The artist in question is about to get an exhibition at the National Gallery (yes, I’m still inspired by goings-on in London) — and he is Veronese. Apparently, when the NG bought Veronese’s The Family of Darius before Alexander (below right) in 1857, it was accused of squandering money on “a second-rate specimen of a second-rate artist.”
Of course, we don’t think of Veronese as second-rate today, though — and I hate to say this, as I love his work — he came off in third place a few years back, when the Museum of Fine Arts in Boston gave us the marvelous exhibition, Titian, Tintoretto, Veronese:Â Rivals in Renaissance Venice. (Curators, by their choices, can make us believe what they believe.)
Anyway, the National Gallery will on Mar. 19 open Veronese: Magnificence in Renaissance Venice, the first monographic show for him in the U.K., and — thanks to The Guardian — we know the back story, including the 1857 contretemps and, more important, director Nicholas Penny’s position on it (he thinks it’s one of the greatest paintings in the NG’s collection).
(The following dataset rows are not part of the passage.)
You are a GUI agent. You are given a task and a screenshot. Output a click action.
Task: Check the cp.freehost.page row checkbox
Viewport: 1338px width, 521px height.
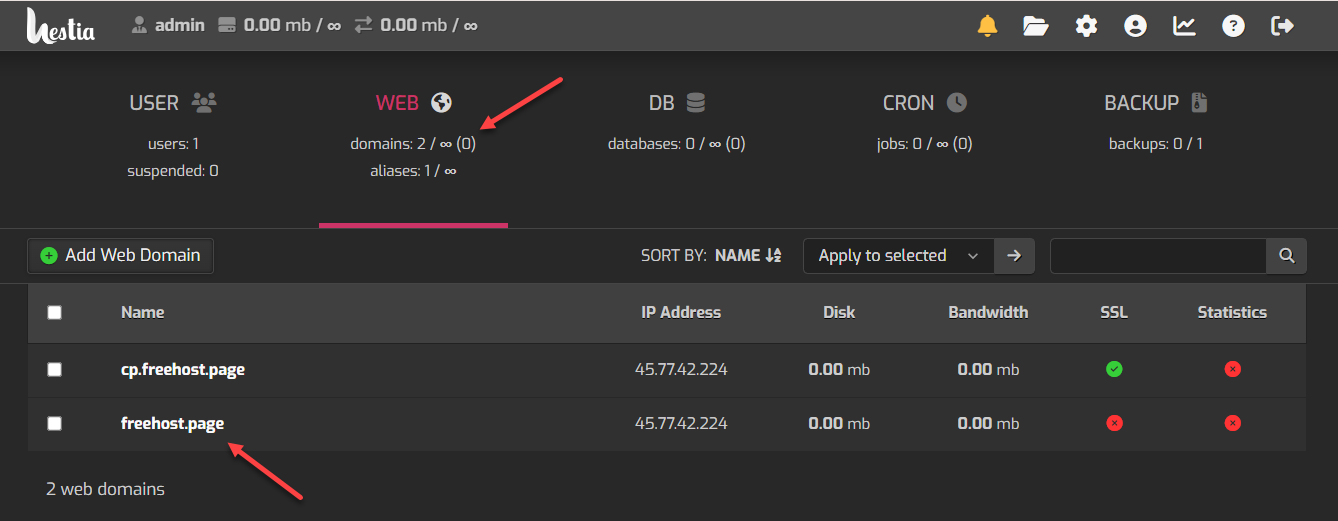(x=55, y=370)
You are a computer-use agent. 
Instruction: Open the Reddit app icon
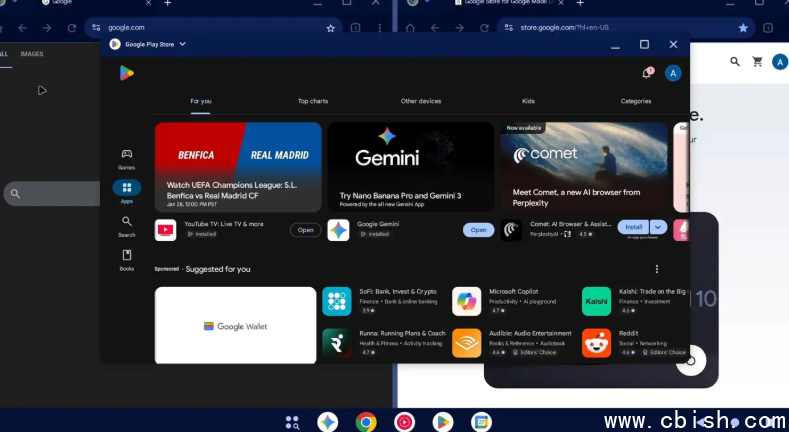pos(596,343)
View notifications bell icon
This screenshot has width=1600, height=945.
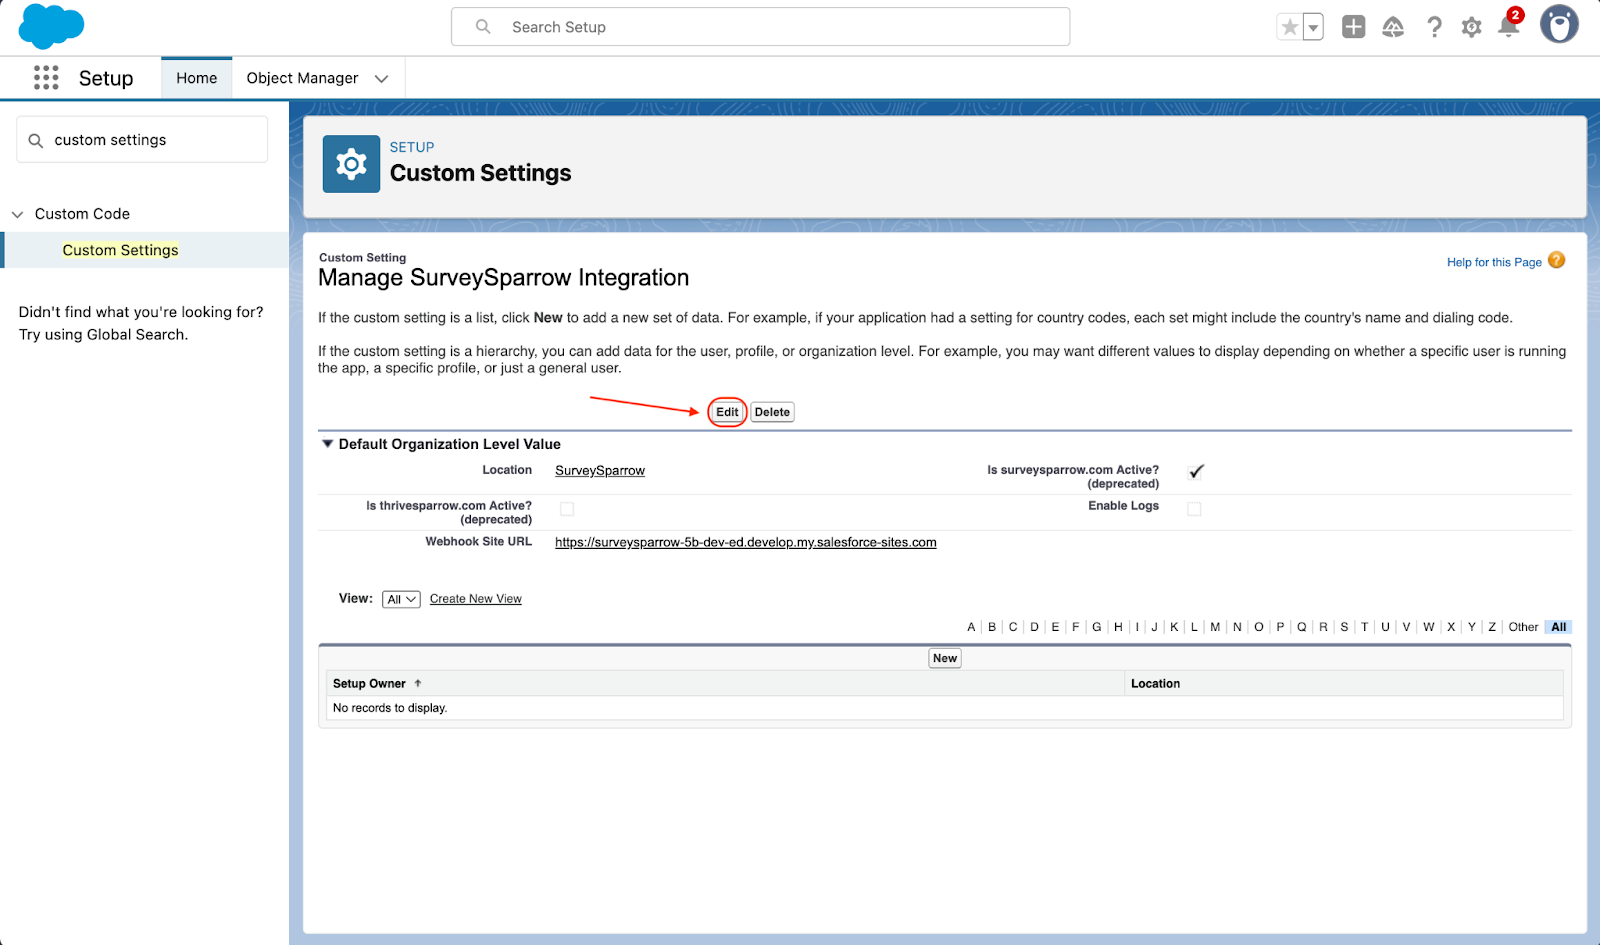pos(1508,27)
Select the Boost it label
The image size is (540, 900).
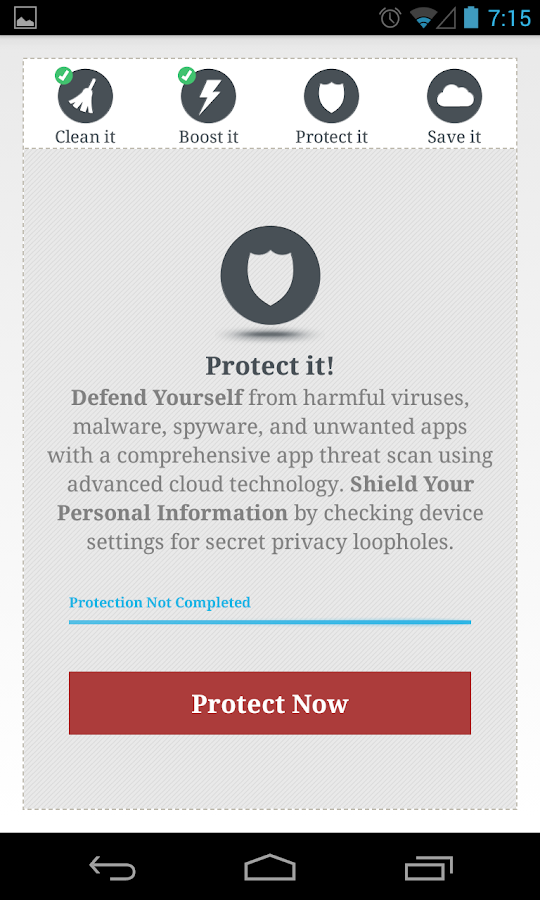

Penny thinks another painting in the show, The Martyrdom of St. George, is “arguably the world’s greatest painting” — it’s above left. The remark gains weight when The Guardian adds that so does the exhibition curator, Xavier Salomon — who is about to leave his curatorial post at the Metropolitan Museum, where he moved from the NG Dulwich Picture Gallery just a couple of years ago, to the Frick, where he will be chief curator.
Salomon told The Guardian: “Without Veronese there would be no Rubens, no Van Dyck.”
If only Salomon could bring his show to New York! Here is a description of part of it:
…the paintings that are coming will make an extraordinary exhibition, Salomon says. The show will reunite works not seen together since their days in the artist’s studio, including dazzling secular portraits and two altarpieces made for the same church near Mantua, now in London and Virginia, USA. Mars and Venus United by Love, coming from the Metropolitan Museum in New York, – and leaving the States for the first time since 1910 – will be seen with the National’s Four Allegories of Love, last seen together in the 18th century. Another National favourite, The Adoration of the Kings– one of its all-time best-selling Christmas cards – will be compared with another altarpiece on the same subject, painted in the same year for a church in Vicenza.
In a YouTube video, which is excellent, Salomon says he focused on Veronese’s most beautiful works — about 50 works in all, including the NG’s ten and paintings from Austria, France, Italy, Spain and the U.S. Some of the loans are still being negotiated.
You can also see the NG’s exhibition slide show here.
The press release makes no mention of the show traveling, though it does refer to its association with the Museo di Castelvecchio, Verona, and its exhibition Paolo Veronese beginning on July 5.
But, still, Xavier, couldn’t something, some part of it come here to the Frick?